The hypocrisy of this anti-male government knows no bounds as can be seen on their silence on one issue and their campaigning on another - all on the same day. Sexism by omission in its purest form.
This week more evidence was shown about the lack of boys going into university and that the trebling of tuition fees was putting them off from going to university. This feeds through to even fewer men going into professions and the decline of men continues into a downward spiral.
The Independent Commission for Fees' report set out this week stated:
The gap between working class boys and girls going to university widened in the first year of the new tuition fees regime, a new analysis of UCAS data by the Independent Commission on Fees shows today.
And while the fall in acceptances did not have any disproportionate impact on less privileged areas of England overall, young male acceptances from these areas declined over two years while young female acceptances increased.
Women are now a third more likely to enter higher education than men and the gender gap seems to have widened since 2010.
Among UK residents, 134,097 women aged 19 and under were accepted to English universities in 2012 compared with 110,630 young men. This represents a decline since 2010 of 2.6% for girls and 4.0% for boys, and a 5.9% decline for girls and a 7.5% decline for boys since 2011.

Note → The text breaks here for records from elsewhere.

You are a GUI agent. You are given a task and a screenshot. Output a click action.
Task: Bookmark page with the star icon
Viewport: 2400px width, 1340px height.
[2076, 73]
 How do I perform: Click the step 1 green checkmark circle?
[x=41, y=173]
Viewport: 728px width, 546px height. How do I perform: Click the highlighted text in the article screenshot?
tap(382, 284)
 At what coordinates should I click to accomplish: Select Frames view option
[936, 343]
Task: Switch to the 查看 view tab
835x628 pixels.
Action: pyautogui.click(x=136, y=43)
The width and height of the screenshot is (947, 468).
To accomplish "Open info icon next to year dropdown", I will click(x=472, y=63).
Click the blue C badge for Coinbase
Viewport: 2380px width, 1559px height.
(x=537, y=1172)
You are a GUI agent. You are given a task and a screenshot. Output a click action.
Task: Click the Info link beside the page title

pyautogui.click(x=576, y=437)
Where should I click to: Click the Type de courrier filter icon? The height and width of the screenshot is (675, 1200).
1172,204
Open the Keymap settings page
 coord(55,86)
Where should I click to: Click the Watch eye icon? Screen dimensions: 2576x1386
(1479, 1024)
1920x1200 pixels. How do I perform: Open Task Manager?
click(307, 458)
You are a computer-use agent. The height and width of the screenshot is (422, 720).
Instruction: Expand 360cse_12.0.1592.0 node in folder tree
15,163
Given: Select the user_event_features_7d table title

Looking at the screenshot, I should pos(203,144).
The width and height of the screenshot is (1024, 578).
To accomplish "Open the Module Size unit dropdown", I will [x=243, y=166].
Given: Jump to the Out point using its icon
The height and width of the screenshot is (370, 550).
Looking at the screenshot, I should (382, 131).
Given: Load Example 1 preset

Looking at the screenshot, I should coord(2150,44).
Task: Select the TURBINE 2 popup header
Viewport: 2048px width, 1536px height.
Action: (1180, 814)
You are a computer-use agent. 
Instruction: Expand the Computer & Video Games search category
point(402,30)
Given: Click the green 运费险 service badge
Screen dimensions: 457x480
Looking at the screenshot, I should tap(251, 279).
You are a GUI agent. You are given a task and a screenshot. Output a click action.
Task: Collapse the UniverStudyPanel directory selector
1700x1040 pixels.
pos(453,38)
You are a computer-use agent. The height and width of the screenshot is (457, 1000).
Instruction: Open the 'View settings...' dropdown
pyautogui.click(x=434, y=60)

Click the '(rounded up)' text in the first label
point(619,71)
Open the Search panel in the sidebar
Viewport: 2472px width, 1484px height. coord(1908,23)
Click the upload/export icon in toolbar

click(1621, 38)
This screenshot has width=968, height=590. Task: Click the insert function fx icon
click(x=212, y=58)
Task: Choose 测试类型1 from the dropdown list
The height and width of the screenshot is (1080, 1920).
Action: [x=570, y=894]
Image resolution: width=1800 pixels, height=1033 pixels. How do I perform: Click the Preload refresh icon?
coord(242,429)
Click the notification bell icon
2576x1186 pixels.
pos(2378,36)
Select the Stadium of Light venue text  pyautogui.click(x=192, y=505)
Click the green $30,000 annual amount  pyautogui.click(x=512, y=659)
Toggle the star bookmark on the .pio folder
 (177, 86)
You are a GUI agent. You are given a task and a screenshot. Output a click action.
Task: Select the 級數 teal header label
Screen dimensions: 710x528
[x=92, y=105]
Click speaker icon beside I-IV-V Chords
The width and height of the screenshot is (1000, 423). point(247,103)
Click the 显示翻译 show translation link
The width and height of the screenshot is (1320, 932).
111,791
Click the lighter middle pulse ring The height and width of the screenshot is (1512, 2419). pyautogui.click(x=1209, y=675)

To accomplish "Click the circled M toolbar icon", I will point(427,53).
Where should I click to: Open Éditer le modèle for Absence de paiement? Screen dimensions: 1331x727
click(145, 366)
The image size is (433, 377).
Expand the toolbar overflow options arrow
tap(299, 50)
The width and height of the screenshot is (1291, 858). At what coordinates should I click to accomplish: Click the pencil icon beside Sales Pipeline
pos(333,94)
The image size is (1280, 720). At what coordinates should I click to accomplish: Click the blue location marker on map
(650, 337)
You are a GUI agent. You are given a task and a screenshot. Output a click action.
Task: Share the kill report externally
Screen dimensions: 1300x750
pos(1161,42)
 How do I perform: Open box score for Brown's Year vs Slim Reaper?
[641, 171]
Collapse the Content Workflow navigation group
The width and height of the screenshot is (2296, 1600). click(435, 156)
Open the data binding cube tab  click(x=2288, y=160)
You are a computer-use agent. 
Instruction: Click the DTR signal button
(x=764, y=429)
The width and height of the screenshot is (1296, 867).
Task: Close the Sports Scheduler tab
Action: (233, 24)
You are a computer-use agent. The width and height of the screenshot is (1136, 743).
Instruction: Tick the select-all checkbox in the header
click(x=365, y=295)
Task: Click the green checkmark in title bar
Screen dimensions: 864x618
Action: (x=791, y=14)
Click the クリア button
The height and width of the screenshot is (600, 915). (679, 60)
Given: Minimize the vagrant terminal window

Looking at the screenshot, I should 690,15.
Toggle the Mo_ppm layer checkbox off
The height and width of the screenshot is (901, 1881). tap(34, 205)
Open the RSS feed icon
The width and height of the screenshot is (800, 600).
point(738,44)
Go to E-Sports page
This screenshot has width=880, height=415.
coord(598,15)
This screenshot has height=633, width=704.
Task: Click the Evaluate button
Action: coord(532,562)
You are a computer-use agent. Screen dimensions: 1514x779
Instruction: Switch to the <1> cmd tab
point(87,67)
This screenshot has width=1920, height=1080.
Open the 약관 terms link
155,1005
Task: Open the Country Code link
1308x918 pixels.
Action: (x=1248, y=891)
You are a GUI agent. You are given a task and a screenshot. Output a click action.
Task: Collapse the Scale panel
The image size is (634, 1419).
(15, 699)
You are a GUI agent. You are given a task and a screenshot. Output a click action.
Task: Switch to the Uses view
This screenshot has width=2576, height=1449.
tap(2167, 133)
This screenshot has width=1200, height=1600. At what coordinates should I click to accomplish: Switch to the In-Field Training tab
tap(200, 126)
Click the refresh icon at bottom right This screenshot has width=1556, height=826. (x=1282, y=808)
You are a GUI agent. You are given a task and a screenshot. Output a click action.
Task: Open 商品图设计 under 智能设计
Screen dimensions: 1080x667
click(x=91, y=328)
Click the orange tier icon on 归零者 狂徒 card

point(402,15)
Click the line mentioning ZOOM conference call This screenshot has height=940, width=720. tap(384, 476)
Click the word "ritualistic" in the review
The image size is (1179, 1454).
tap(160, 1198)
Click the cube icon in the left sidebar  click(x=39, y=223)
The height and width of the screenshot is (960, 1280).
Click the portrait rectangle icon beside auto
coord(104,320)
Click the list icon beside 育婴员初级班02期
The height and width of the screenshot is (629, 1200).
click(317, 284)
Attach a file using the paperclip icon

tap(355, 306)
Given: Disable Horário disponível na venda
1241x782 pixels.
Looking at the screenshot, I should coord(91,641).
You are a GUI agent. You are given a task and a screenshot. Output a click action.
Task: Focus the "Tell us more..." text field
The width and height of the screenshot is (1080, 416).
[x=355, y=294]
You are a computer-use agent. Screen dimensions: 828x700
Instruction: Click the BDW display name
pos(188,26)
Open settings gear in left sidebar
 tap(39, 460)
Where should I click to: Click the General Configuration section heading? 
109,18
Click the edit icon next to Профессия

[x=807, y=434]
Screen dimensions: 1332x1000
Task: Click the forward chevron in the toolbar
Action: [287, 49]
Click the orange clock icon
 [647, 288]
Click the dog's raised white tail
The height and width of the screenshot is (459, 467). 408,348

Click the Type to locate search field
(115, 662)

Yet on the same day, Business Secretary Vince Cable issues another edict to demand that equality goes out of the window and that companies must put more women on boards, no matter if they are not the best people for the job. Discrimination against men if they are the better candidates does not count - gender is everything. Aided and abetted by organisations such as the Cranfield School of Management, an organisation that is happy to do the government's bidding for some free publicity.
If Cable, Cranfield and the government really believed in equality, they would be raising the concerns about the lack of boys going to university as much as the board issue. But because the university issue is about boys they are not interested.
Surely the Cranfield School of Management should be concerned about the lack of numbers of boys going to into management and the professions at a a graduate age. They are not - again - because they dance to the government's tune but are also blinkered by political correctness not to be bothered.
Posted by Skimmignton
Ps - here is a great post from Groan earlier on this week:
This is an interesting report. Once again showing males losing out in education. I can’t find the reference but there was some research done early in the life of student loans here in the UK . One basic point was that young men took more seriously the weight of the debt. Because they expected to be solely responsible for repayment in future.
Whereas females expected more help from family and future partners in paying for the loans. In
other words the females generally expected to be able to share their responsibilities either presently or in the future. This is of course a likely scenario and a realistic expectation generally in a society still organised generally on a “one and a half” pay contribution to couple’s finances.
This reminded me then of the much more extensive debates and research in the USA. There it is quite clear a number of gendered issues assist female access to HE and FE.
1. Greater financial support for females from families.
2. More likely to have financial support and gifts from partners (cars being common).
3. Deliberate behaviour to partner with “successful” males able to support them. There is extensive
research on US universities as a site for females seeking good prospects for
partnership and marriage.
4. Expectations of future earnings of husbands and their responsibility for funding their
I suspect the more extensive research in the US reflects their more open discussion of money.